**Tasks and exercises:**
**A)** In the article on the mobile DNA testing clinic, where are the DNA samples sent after a technician takes and packages them?
**B)** Copy the part of the article on the mobile DNA testing clinic starting at "Jared Rosenthal, who" and ending at "also been increasing.".

**Excerpt provided:**

A mobile DNA testing facility that looks more like a motor home than a medical clinic is raising questions about the ramifications of quick and easy tests to determine paternity and other biological connections.

Once a time-consuming and complicated process, DNA testing has become so accessible that experts worry families and individuals may not be properly prepared for the results.

An 8.5-metre recreational vehicle (RV) cruising around New York City emblazoned with the question “Who’s Your Daddy?”, and offering on-the-spot DNA testing services starting at €238, has renewed those concerns.

The clinic started in 2010 but was revamped two months ago.

Passers-by can hail the conspicuous brown and blue Winnebago to have DNA samples taken by a technician, packaged and sent to a laboratory in Ohio. Results are returned within three to five business days. Mandatory prescriptions for the tests from a customer’s physician can be faxed via the internet to the RV.

Jared Rosenthal, who founded Health Street and drives the RV, recounts some of the people affected by his service. Two women learned they were half-sisters and a man who suspected that he might be the father of a friend’s daughter was confirmed.

Experts say there has been a steady increase in demand for such tests in the US, reaching close to 500,000 a year, according to Michael Baird, director of DNA Diagnostics, a DNA testing laboratory, in part because the rate of births to unmarried women has also been increasing.

In 2010, at least 382,199 relationship tests were conducted in the US, although the total is likely higher because some labs do not submit data, according to the AABB, formerly known as the American Association of Blood Banks, which accredits relationship testing facilities.

State child-support agencies make up the bulk of this demand, but experts said the number of people simply seeking answers, and the accompanying number of venues and ways to test for family relationships, have increased.

Aside from questions about reliability, experts said wider DNA testing raises concerns of whether families and individuals are psychologically prepared for the results.

“The bigger question is what do we do with this information. Why are we looking for it and what do we think it means?” Dr Crockin said.

Dr Crockin said individuals, especially children, should have the advice of trained genetic counsellors before and at the time of receiving the results of the DNA match.

Typical customers at Health Street include men who are engaged and want to confirm offspring from a past relationship, returning soldiers seeking reassurance that they fathered newly-born children, and women inquiring about paternity on behalf of their children, Mr Rosenthal said.

The door, however, is open to heartbreak, especially when men discover that somebody else fathered their children.

Others are happy to receive the results. Cornelia Heggs, 40, of Carrollton, Georgia, grew up knowing she had half-siblings from her absent father's other marriages but never met them. She was contacted in 2009 by a half-sister who promised their mutual grandmother that she would find Heggs. The two confirmed their relationship in June through a test at Health Street.

**Records:**
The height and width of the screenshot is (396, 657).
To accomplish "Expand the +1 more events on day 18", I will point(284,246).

--

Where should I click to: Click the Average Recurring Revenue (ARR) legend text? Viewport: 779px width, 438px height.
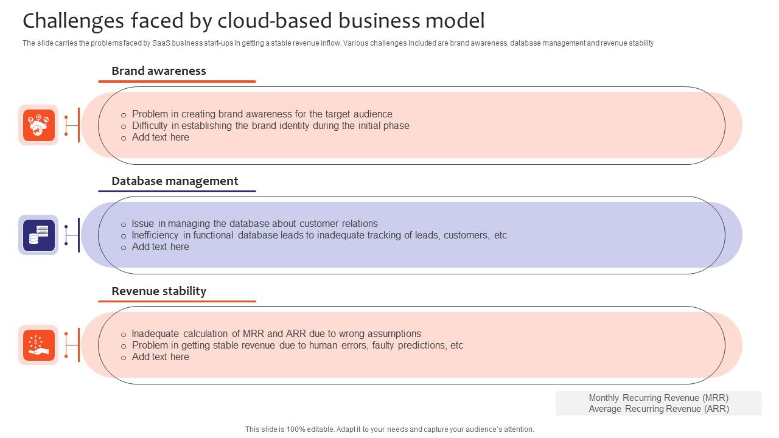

**Solution set:**
**A)** To a laboratory in Ohio.

**B)**
Jared Rosenthal, who founded Health Street and drives the RV, recounts some of the people affected by his service. Two women learned they were half-sisters and a man who suspected that he might be the father of a friend’s daughter was confirmed.

Experts say there has been a steady increase in demand for such tests in the US, reaching close to 500,000 a year, according to Michael Baird, director of DNA Diagnostics, a DNA testing laboratory, in part because the rate of births to unmarried women has also been increasing.